Root Canal: Pain, Procedure, and Cost

root canal

Root Canal: Pain, Procedure, and Cost

Despite root canals being a fairly common dental procedure, most patients aren’t quite sure what exactly a root canal is or have questions around how much pain a root canal can cause. A root canal can generally refer to two things: the inner passages of the tooth between the pulp and the tooth roots and the dental procedure that removes infected material from the root canal to help relieve tooth pain. 

The root canal contains a number of nerves and blood vessels these nerves are responsible for sensing heat cold and other stimuli. Sometimes a nerve in an infected tooth must be removed to help treat the infection and tooth pain. 

What makes a root canal necessary?

There are a few common causes of root canal pain the top three include decay, damage, and disease. 

Tooth decay is caused by bacteria in the mouth penetrating the outer layers of the teeth and infecting the root canal causing root canal pain. Tooth damage includes cracks or chips in the teeth which allow bacteria to infiltrate the tooth and began multiplying thus infecting it.  An oral disease of any kind increases the risk for a root canal as the infection may spread to the tooth pulled and cause severe tooth decay. These factors can all be exacerbated by trauma to the teeth recent dental procedures large fillings and cracks or chips within the teeth. If your teeth pain is serious, your dentist may recommend a root canal.

How do I know if I need a root canal?

Not every kind of tooth pain is the same or necessarily calls for a root canal, however the signs of infection severe enough to require a root canal or various. Serious tooth pain when eating or whenever pressure is put on the tooth can be an indication. 

Additionally, sensitivity to hot or cold stimuli even after the stimuli has been removed may be a sign that a root canal is necessary. Other signs of tooth infection include a small pimple-like bump on the gums near the area of the tooth pain, darkening of the tooth, and tenderness or swelling of the gums near the tooth pain site.

What are the costs involved?

A root canal procedure on average costs about $350 for an incisor and at least $520 for a molar. The costs of these procedures vary depending on the severity of the infection what kind of dental professional who treats the problem where the dentist offices located and how much insurance will cover among other factors. It is important to check with your insurance first so you know what to expect to pay. However, as expensive as a root canal may seem it is many times less expensive than having the tooth removed and replaced with a dental implant.

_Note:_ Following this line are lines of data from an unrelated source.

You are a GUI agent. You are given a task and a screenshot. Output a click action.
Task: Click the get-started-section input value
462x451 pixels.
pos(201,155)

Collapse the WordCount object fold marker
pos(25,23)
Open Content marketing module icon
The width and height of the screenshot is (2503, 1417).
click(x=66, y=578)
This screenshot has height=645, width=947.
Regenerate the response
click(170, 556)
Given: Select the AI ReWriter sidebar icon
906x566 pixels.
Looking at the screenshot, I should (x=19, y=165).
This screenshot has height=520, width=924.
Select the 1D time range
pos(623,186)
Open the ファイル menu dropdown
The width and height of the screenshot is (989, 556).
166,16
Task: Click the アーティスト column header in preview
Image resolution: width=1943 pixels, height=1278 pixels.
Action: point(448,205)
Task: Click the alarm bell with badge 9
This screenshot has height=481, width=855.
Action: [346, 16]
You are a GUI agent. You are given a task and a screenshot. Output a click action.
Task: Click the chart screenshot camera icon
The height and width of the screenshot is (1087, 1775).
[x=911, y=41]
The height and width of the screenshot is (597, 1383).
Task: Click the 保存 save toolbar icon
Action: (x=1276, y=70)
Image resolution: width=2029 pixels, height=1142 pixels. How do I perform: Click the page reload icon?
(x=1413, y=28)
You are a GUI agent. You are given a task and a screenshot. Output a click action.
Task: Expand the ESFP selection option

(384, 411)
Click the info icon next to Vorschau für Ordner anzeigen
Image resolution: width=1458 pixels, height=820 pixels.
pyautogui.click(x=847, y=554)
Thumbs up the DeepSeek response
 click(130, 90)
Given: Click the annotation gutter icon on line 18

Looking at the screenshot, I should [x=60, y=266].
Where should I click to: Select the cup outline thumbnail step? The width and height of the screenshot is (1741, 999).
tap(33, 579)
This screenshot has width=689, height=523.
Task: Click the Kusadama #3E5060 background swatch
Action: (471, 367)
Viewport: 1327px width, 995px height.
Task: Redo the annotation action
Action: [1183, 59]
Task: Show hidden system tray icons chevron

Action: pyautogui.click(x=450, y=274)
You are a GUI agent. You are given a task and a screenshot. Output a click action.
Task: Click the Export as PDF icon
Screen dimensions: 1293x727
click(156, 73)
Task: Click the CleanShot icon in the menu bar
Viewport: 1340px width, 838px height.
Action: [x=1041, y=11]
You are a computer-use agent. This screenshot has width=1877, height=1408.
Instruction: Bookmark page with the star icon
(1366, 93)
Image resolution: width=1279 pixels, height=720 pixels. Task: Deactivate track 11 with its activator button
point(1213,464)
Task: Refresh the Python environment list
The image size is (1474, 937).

The best way to save money on your oral health is to not need a root canal in the first place. Do this by maintaining a good daily oral health routine that includes brushing at least twice a day and flossing once a day.

How does root canal surgery happen? 

A root canal procedure generally has about five steps that involve removing the infected tooth pulp from the tooth and then sealing the tooth to protect it from future tooth pain and infection.

 First, your dental professional will take an x-ray to determine how extensive the infection is in your teeth. Next, you will be brought to the dentist chair and a local anesthetic will be administered to numb the area and prevent tooth pain during the procedure. A sheet of rubber called a rubber dam will be placed around the tooth to keep it dry.

 Then your dentist will drill a small access hole on the tooth and then use a set of special tools to extract the damaged pulp tissue and nerve. Once this material has been removed your dentist will either seal the tooth on that same date or place a temporary filling to protect you while a new crown is made. Sealing the tooth helps prevent future nerve damage and infection.

 Finally, a crown filling or other kind of tooth restoration will be placed and this completes the process of relieving a root canal pain. Many people who have undergone the procedure say that it is no worse than having a cavity filled.